To perform our A/B testing at Hootsuite, we use Optimizely X, an experimentation platform that provides A/B testing tools, to handle our experimentation logic. This logic encompasses what metrics we want to measure, how to bucket customers into certain variations, what customers we want to target, and how to successfully roll out these changes without interrupting the customer journey.

Frontend Experiments

Each experiment for the frontend is run with a custom code snippet which usually contains the variation logic that modifies what a customer may see or do. Every code snippet might be injected into the normal code path of a user. This depends on what variation that user is segmented into. For example, a user would see no changes if they were segmented into the control group while a user segmented into a variation group might experience a different workflow. This script injection and execution is delegated to Optimizely, effectively decoupling experimentation code from baseline code. Consecutive experiments are able to be run with the guarantee that no previous experimentation logic will carry over.

Like with all web-related solutions, there are potential issues that might arise with safety, reliability, and testing. Because we are injecting code, there is an inherent dependency on what the injected script is modifying. Some part of the experiment could break for users if the base code is changed without taking into account the experiment logic. There could possibly be issues with the script injection such as the script is injected after the base view, and causes the browser to flicker. Alongside, it can be difficult to write proper tests because of how decoupled and short-lived an experiment is.

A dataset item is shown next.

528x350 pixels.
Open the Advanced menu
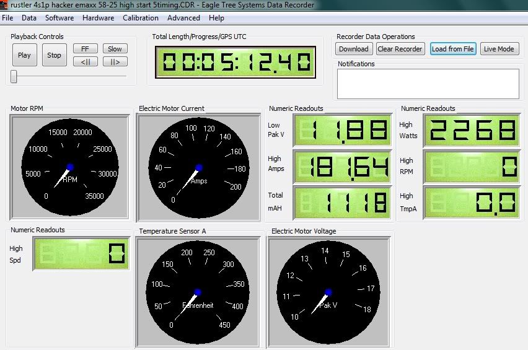183,18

Experiments encompassing the full stack

To augment frontend experiments, there is also the option for server-side experimentation. We are able to deeply experiment how the product works (eg. underlying features, algorithms, etc.), as opposed to what the customer experience looks and feels like. Experiments are also able to run on multiple stacks, whether that be web, mobile, etc. An email verification service, for example, could run and be experimented upon, regardless of where those emails surfaced from. There would little to no performance hit on the end customer side, as all experimentation would be executed and decided on within the server. On the other hand, there would be more complexity towards a full stack experiment implementation. It would have to deeply touch core baseline code and possibly modify existing behaviour.

Linking the LinkedIn

Let’s take an example where we are conducting an experiment that is interested in how a customer engages with LinkedIn, specifically within the early stages of the product. In the following picture, we see there is a homepage banner meant to guide the customer and get them to add a profile picture, connect to a possibly related source and follow 5 hashtags.

We want to measure what sort of impact will occur if customers are shown different views of the product (eg. simpler views). Let us call this homepage banner shown to be the control. Our super duper cool analyst has reasoned that changing the number of cards displayed will reduce the barrier of entry to the product and therefore increase customer retention rate. It is decided that the left card (eg. “Add a photo to get recognized”) should be removed as part of the first variation, middle card (eg. “Do you know Foo Bar?”) should be removed as part of the second variation, and so on. Considerations that we might need to be aware of include requiring the customer to have some previous product knowledge, the impact of repeated experimentation on current customers, potential edge cases and unintended consequences that could appear from modifying a customer’s experience, and any sort of bias that might arise from customer segmentation into testing groups.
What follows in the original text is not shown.